WHAT THE TASK ASKS.
Could you update the items in the stretch from the line containing "This screenshot has width=509, height=343." through the line containing "table-row: 20-24 Yaş" by replacing "screenshot" with "capture" and leaving everything else unchanged? Return only those lines, without the pictures.

___ THE DATA

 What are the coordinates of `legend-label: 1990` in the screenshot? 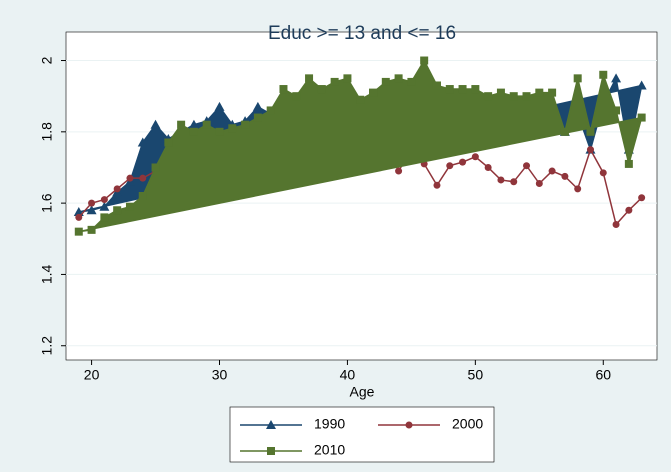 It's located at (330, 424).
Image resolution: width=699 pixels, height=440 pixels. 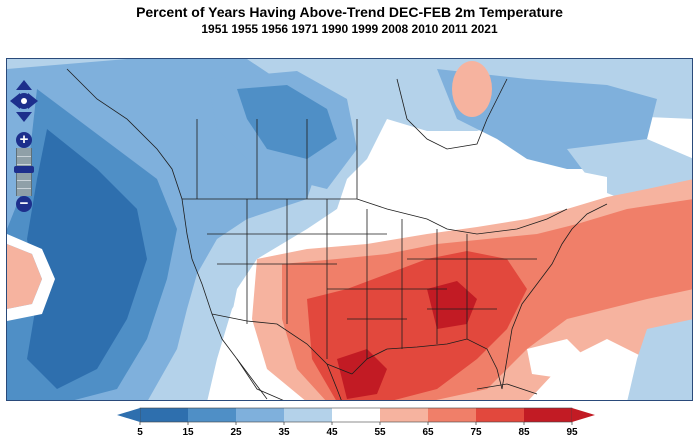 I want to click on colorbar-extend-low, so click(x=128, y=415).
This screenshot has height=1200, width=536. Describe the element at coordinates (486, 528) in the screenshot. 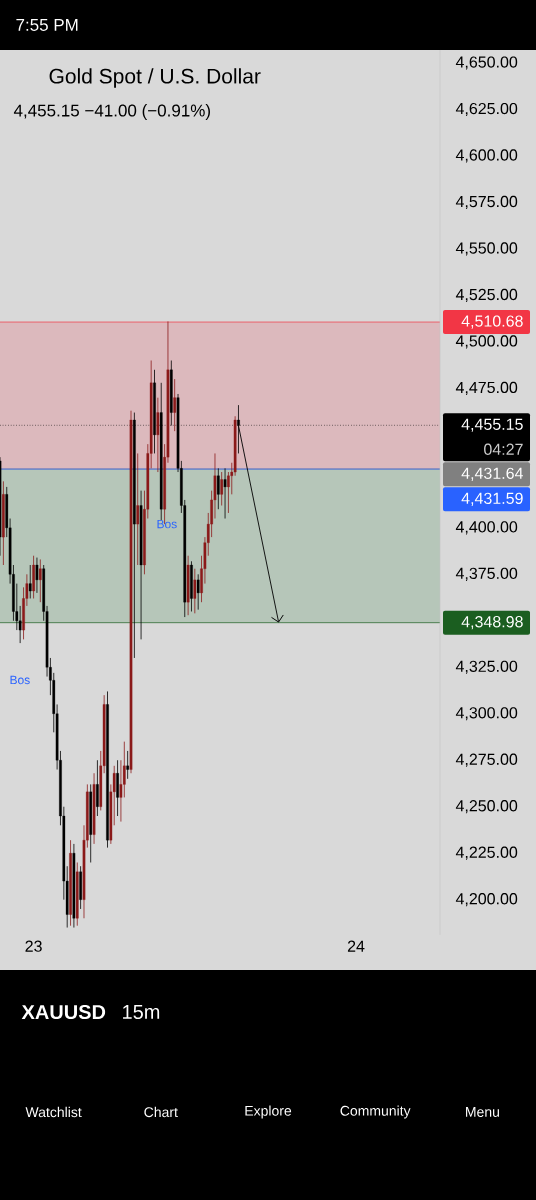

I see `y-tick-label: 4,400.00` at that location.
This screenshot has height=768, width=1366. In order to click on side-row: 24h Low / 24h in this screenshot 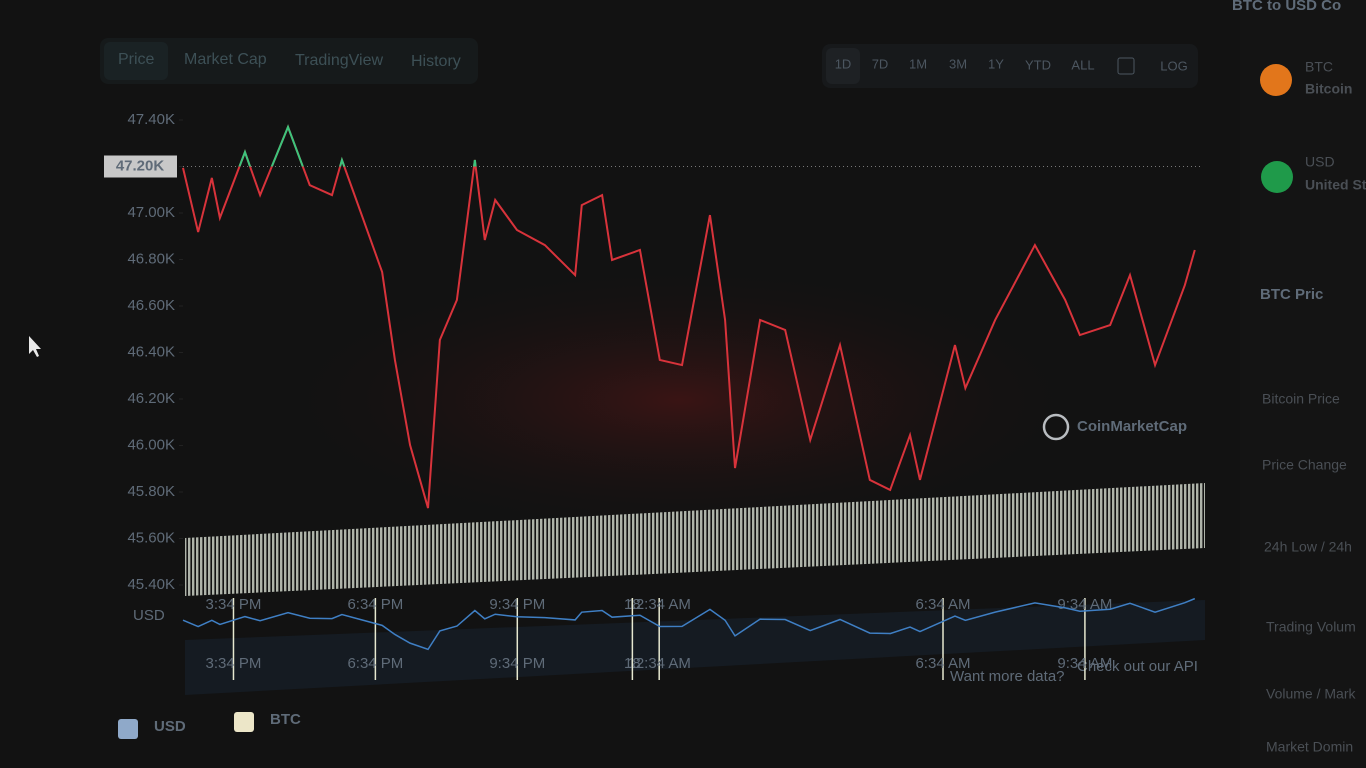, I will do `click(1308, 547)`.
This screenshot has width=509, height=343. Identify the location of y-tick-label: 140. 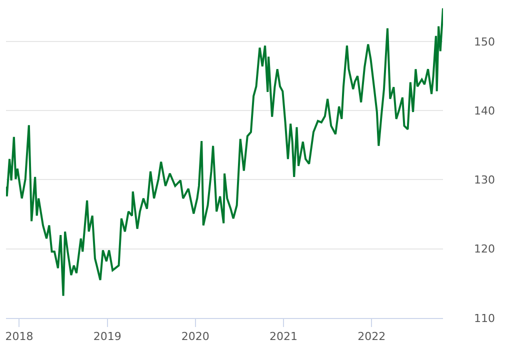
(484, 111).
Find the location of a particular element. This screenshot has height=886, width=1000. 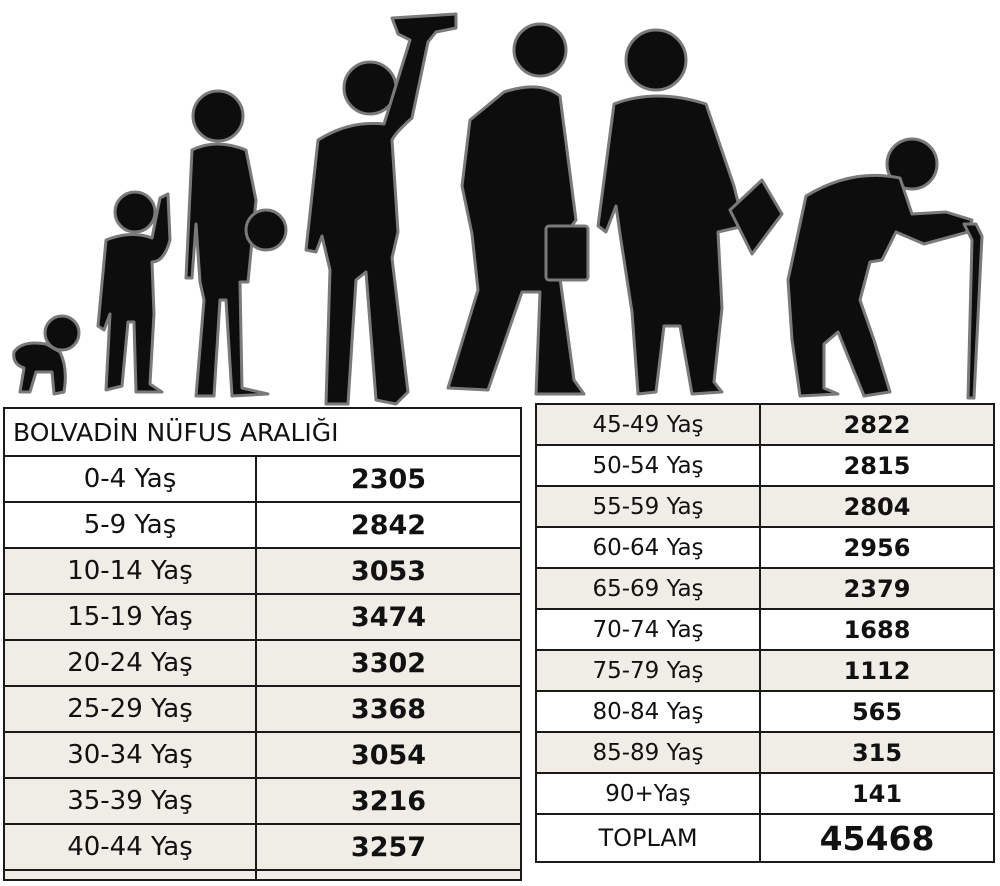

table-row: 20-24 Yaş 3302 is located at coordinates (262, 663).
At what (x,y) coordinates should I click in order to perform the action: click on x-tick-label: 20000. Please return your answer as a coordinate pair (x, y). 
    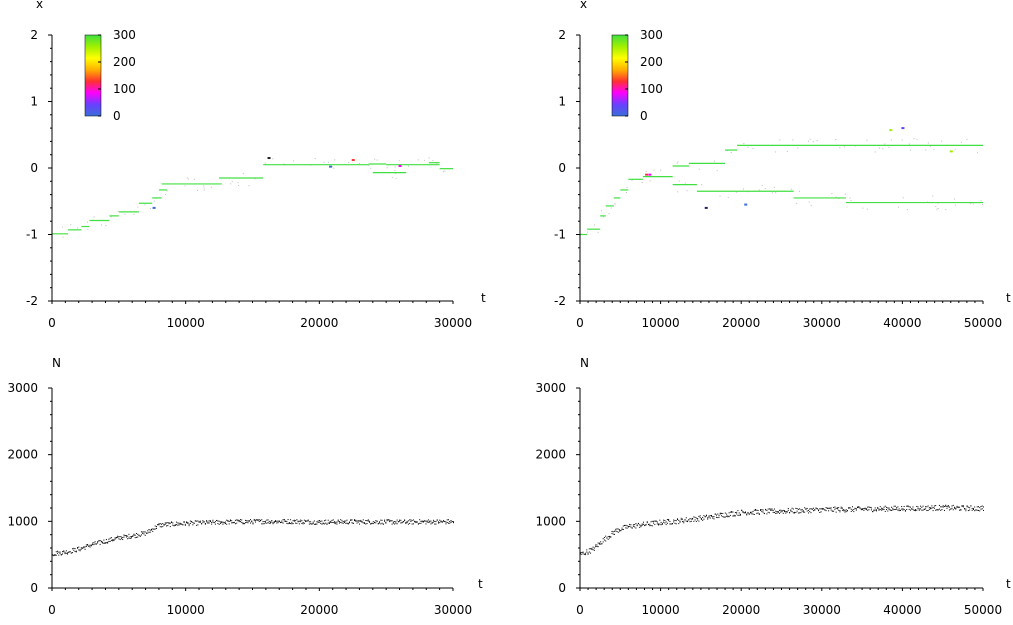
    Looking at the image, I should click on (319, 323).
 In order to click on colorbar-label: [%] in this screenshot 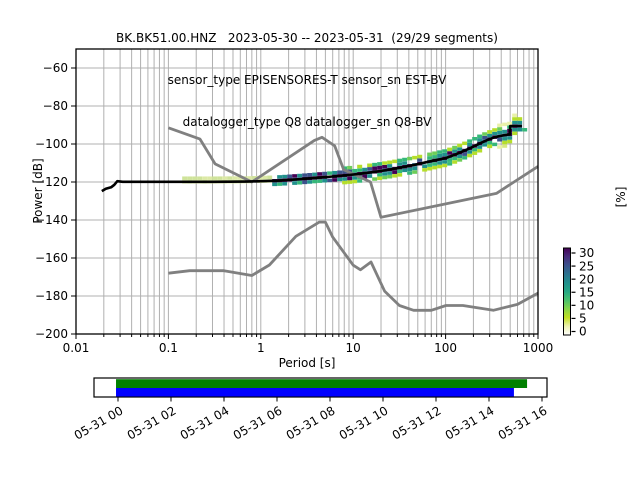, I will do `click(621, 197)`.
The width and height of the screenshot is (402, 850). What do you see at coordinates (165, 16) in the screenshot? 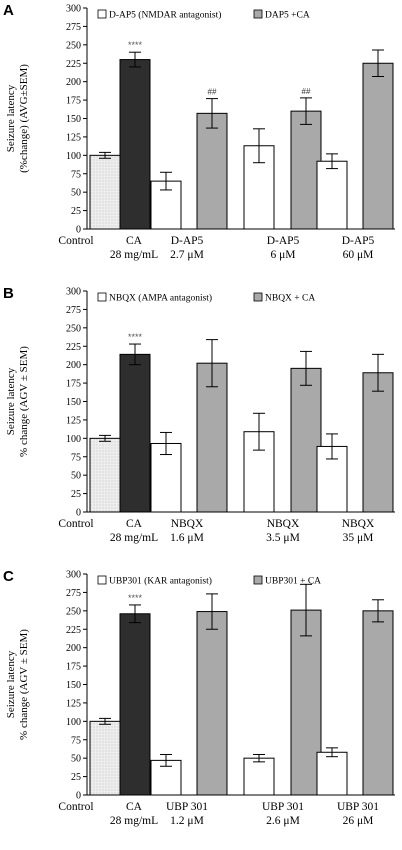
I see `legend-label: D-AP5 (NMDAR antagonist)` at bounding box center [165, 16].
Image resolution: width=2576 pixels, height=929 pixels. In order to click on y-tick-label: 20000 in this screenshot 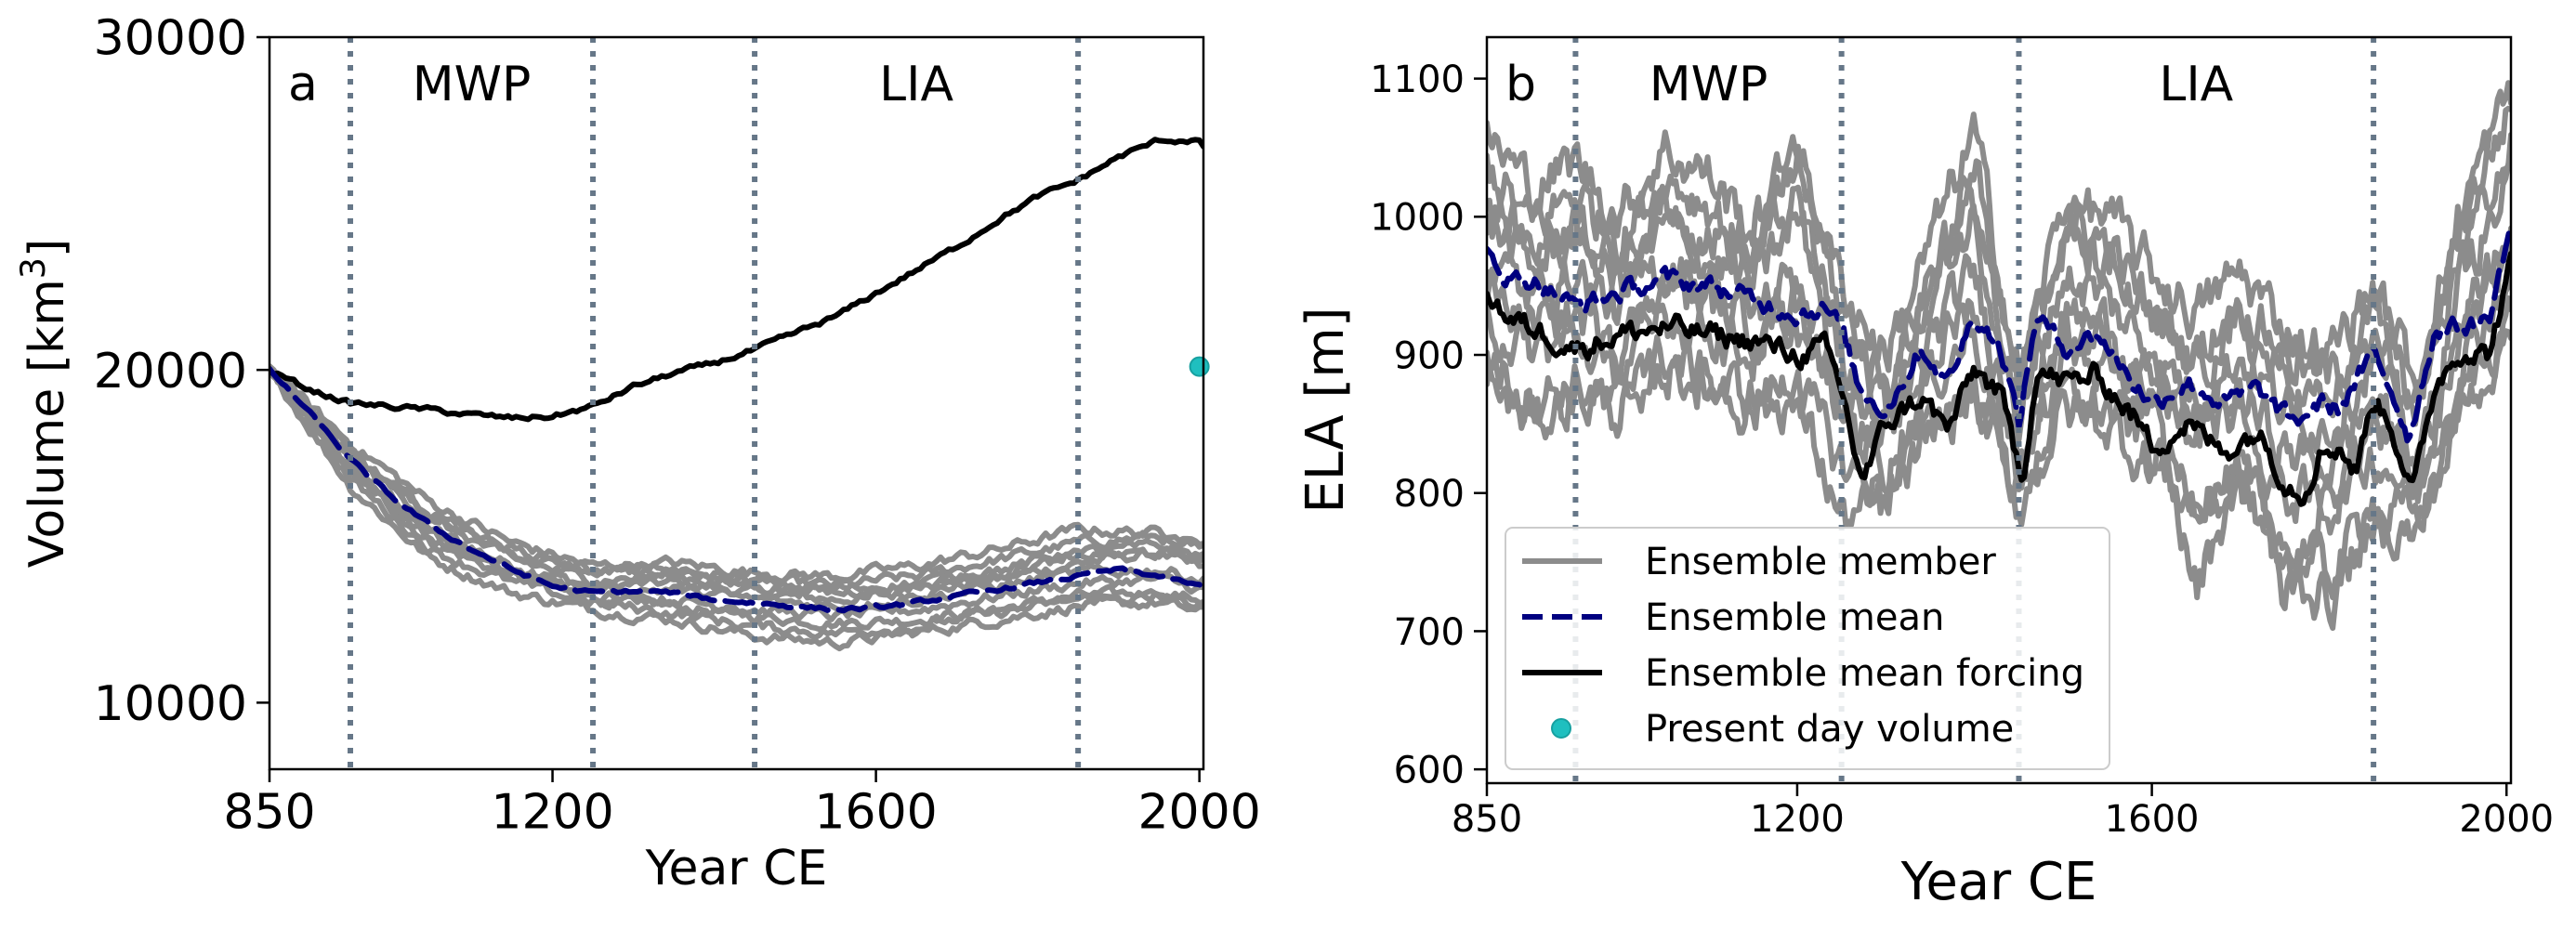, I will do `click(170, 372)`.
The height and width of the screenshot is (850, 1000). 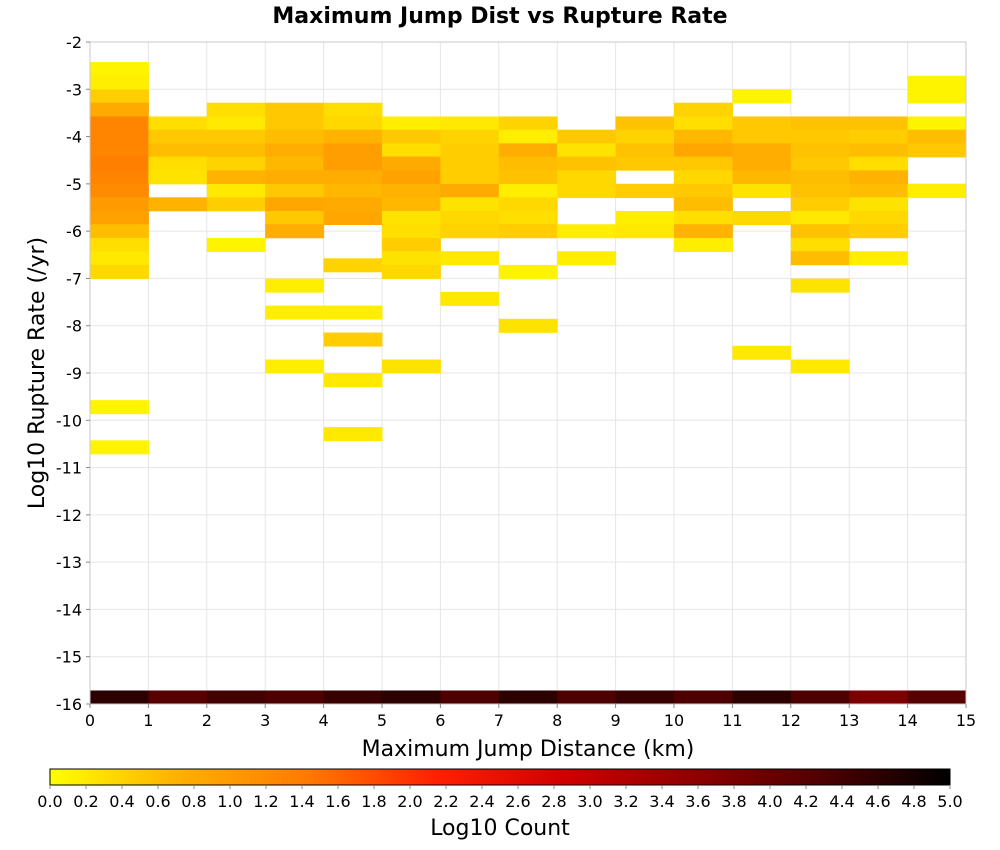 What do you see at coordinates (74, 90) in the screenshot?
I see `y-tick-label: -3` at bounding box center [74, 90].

______

RESULT OF THIS EXERCISE.
This capture has width=509, height=343. Identify the location of y-tick-label: 140. 
(484, 111).
Find the location of a particular element. This capture has height=886, width=1000. 

table-row: 20-24 Yaş 3302 is located at coordinates (262, 663).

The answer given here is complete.